ノーベル経済学賞から学ぶA/Bテストできない場合の効果検証

こんにちは. NTTドコモサービスイノベーション部の阿座上です.

今回の記事は,2021年のノーベル経済学賞の内容を解説しつつ,A/Bテストが出来ない場合の効果検証はどう行えば良いのかについて触れていきます.

たとえばCVR向上を目的にメール配信を行う施策を行ったとき,メールを配信したこと(原因)がCVR(結果)にどれくらいの影響を与えたかどうかを調べたいですよね. この原因と結果の関係を因果関係といい,原因と結果の関係を分析することを因果分析といいます.

メール配信とCVRの因果関係

因果分析の手法としてよく知られている方法としてはA/Bテストがありますが,中にはA/Bテストを行えない施策もあります. 2021年のノーベル経済学賞は,そんなA/Bテストができない場合にどうやったら効果検証を行えるのかを示した3名の経済学者が獲得しました.

目次

今年のノーベル経済学賞って?

 カード教授の貢献

 アングリスト教授とインベンス教授の貢献

 なぜ自然実験するの?

企業でA/Bテストできない場合とは

 a. 個々に施策を適用する,適用しないが選べない

 b. A/Bテストを実施するのにコストがかかる

どうやって分析したらいいの?

 差分の差分法

自然実験を使えばすべて解決する?

まとめ

今年のノーベル経済学賞って?

2021年のノーベル経済学賞は,デービッド・カード教授(David Card),ヨシュア・アングリスト教授(Joshua Angrist),グイド・インベンス教授(Guido Imbens)の3名が獲得しました. 一体どんな内容でしょうか.  ノーベル賞のPopular science backgroundにはこのように記載されています.

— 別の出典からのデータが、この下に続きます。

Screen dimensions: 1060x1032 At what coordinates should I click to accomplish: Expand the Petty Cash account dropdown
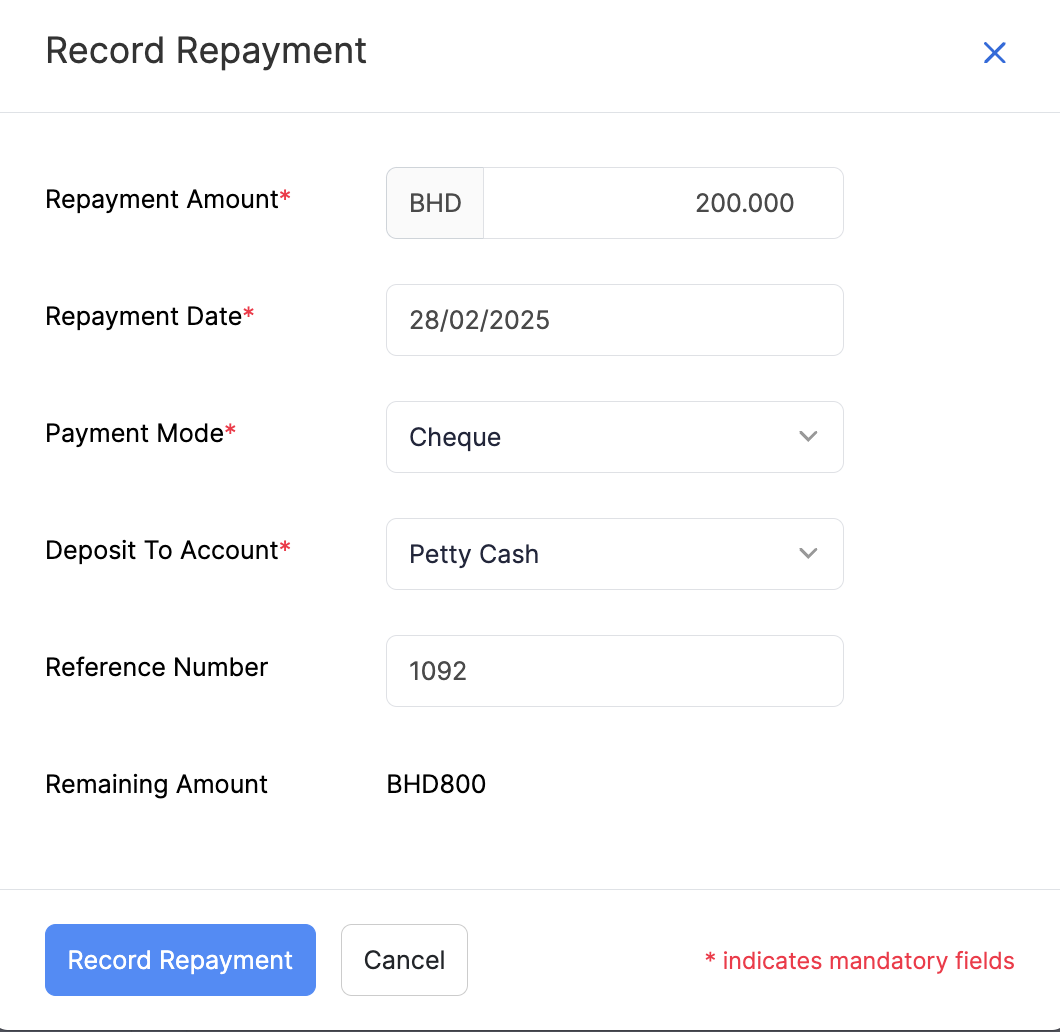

David Card, Joshua Angrist and Guido Imbens have shown that natural experiments can be used to answer central questions for society, such as how minimum wages and immigration affect the labour market. They have also clarified exactly which conclusions about cause and effect can be drawn using this research approach. Together, they have revolutionised empirical research in the economic sciences. 今年度の受賞者であるデイビッド・カード教授,ヨシュア・アングリスト教授,グイド・インベンス教授は,最低賃金や移民が労働市場にどのような影響を与えるかなど,社会的に重要な問題に自然実験で答えることができることを示しました. また,この研究手法を用いて,原因と結果についてどのような結論を導き出すことができるかを明確にしました.これらは,経済科学における経験的研究に革命をもたらしました.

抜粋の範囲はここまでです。